From an ERP vendor's perspective the practical differences are:

  • Onboarding cost. Two-corner: weeks per partner. Four-corner: hours to register a Peppol participant ID; routing is automatic.

  • Format flexibility. Two-corner: whatever the two parties agree, often legacy EDI. Four-corner: constrained to network-approved formats (Peppol BIS Billing 3.0, etc.) and policed by access points.

  • Discovery. Two-corner: out of band (phone, email, supplier portal). Four-corner: SMP/SML lookup, machine-resolvable.

  • Compliance liability. Two-corner: bilateral, each party responsible for the agreement they signed. Four-corner: distributed; each access point warrants conformance to its corner of the network.
  • A five-corner variant exists — used in CTC regimes like France's PPF model and Peppol's pilot 5-corner architecture for tax reporting — where a tax authority is inserted as the fifth corner alongside the four exchange parties.

    Where the two-corner model still exists

    It has not disappeared. It survives wherever the underlying economics still favour it:

  • Large retailer-supplier networks running entrenched EDIFACT or X12 flows. Migrating a Walmart-style supplier base to Peppol is a multi-year programme; bilateral EDI continues in parallel.

  • Automotive and aerospace supply chains with deep buyer-driven specifications (Odette, AECMA, ENX).

  • Intra-group invoicing between subsidiaries of the same multinational, where a shared ERP backbone makes the bilateral integration essentially free.

  • High-volume utilities, telecoms, and logistics with industry-specific message catalogues.

  • B2G in some Member States before national platforms were available — Italy's pre-SDI public-sector invoicing, for example, was largely two-corner over PEC e-mail.
  • The two-corner model also resurfaces as a fallback inside otherwise four-corner architectures: when a Peppol access point cannot resolve a recipient, the issuer is sometimes permitted to deliver by direct e-mail or upload portal, which is a two-corner exchange dressed in network terminology.

    Why ERP vendors still care

    Even for ERPs targeting fully four-corner customers, two-corner integrations remain in the backlog because most mid-sized buyers have at least one trading partner who refuses to join Peppol. A modern invoicing module typically needs to:

  • Detect at routing time whether the recipient has a Peppol participant ID (four-corner) or only an e-mail / portal address (two-corner).
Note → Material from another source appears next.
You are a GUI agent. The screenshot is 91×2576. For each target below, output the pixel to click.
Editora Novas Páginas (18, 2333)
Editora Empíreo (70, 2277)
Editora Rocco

  • Maintain a per-partner profile of accepted formats, signature requirements, and quirks (rounding rules, mandatory free-text fields).

  • Emit a Peppol BIS Billing 3.0 UBL by default and downgrade or translate to legacy EDIFACT INVOIC where a key buyer demands it.

  • Track delivery acknowledgements in two different worlds: a Peppol MLR (Message Level Response) for four-corner, an AS2 MDN or an opaque "received" e-mail for two-corner.
  • Relation to EN 16931

    EN 16931 is corner-agnostic. The semantic data model says nothing about how the invoice gets from sender to receiver. A perfectly compliant EN 16931 UBL invoice can be delivered two-corner over SFTP, four-corner over Peppol AS4, or five-corner via France's PPF — the semantic content is the same.

    The practical effect is that two-corner is a deployment model, not a format choice. ERPs aiming at EU readiness build their internal data path around EN 16931 and treat the corner count as a routing decision.